There is a vast academic literature on determinants of TFP (see for an overview Erken, Donselaar and Thurik, 2016). Below we give a brief description of these determinants.

Human capital and R&D

Human capital[2] and R&D are the most important driving forces behind technological progress and TFP, not only from a theoretical perspective (see Lucas, 1988; Romer, 1990), but also from an empirical point of perspective: see Griffith et al. (2004), Engelbrecht (1997), Bassanini and Scarpetta (2002), Cameron et al. (2005) and Erken, Donselaar and Thurik (2016).

Domestic R&D expenditure is an important driver of TFP growth, not only to generate domestic innovations, but also to benefit from knowledge developed abroad. A country needs so-called ‘absorptive capacity’ to be able to understand foreign technologies and internalize these in domestic innovation processes (Cohen and Levinthal, 1989). R&D can be conducted by firms (private R&D) as well as by public knowledge institutes and universities (public R&D). There is much evidence that private R&D generates positive productivity effects (see e.g. Coe et al., 2009; Coe and Helpman, 1995). With respect to public R&D, the evidence is mixed. Guellec and Van Pottelsberghe de la Potterie (2004) find a positive effect of public R&D capital, whereas Khan and Luintel (2006) and Van Elk et al. (2015) have difficulties reproducing these results. In this study, we also examine the impact of US public R&D capital on productivity growth.
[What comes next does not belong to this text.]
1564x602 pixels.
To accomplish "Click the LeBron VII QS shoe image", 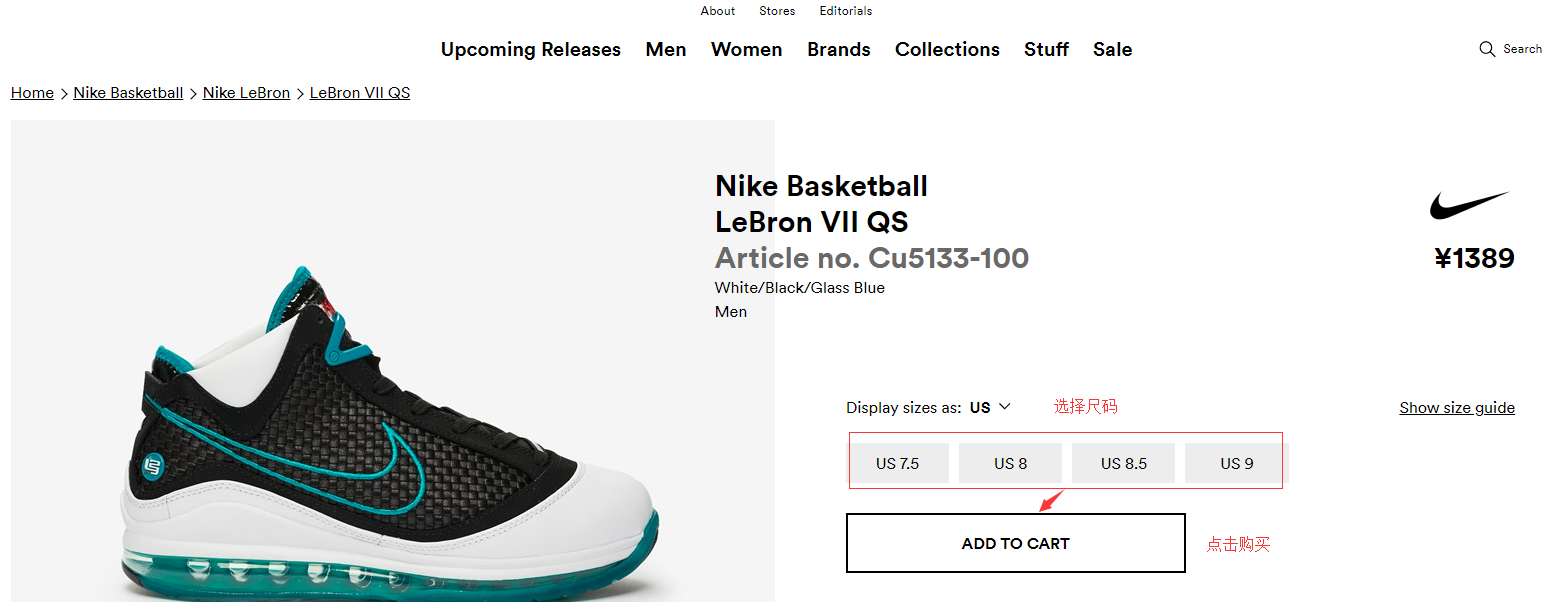I will pyautogui.click(x=392, y=440).
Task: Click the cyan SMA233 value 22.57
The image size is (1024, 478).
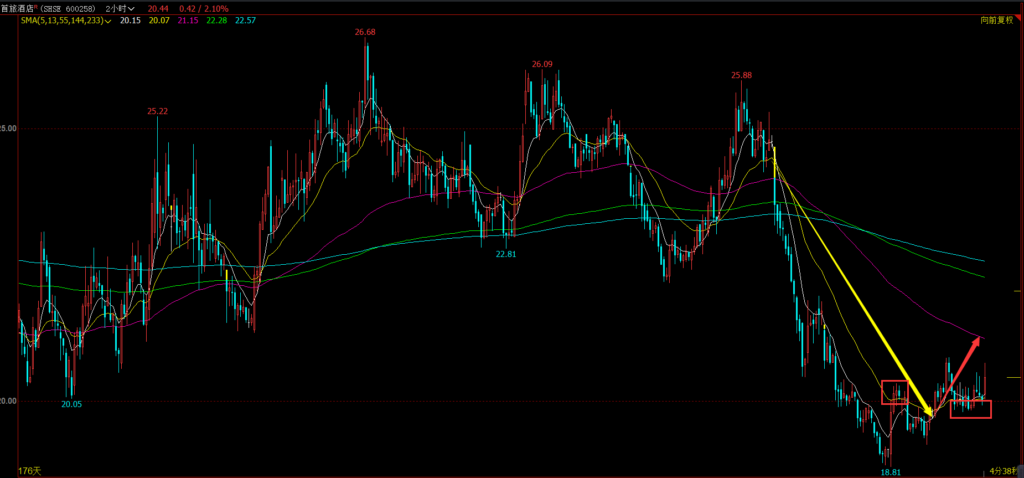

Knowledge developed abroad is an important source for domestic innovation and productivity development. Foreign R&D activities on the other hand affect innovation of domestic firms only when absorptive ability is taken into account, which is in line with the findings of Cohen and Levinthal (1989). In this study we mainly examine the role of the import quote as a conduit for foreign knowledge spillovers, which is in line with the approach by Coe and Helpman (1995), Lee (2005) and Cameron et al. (2005).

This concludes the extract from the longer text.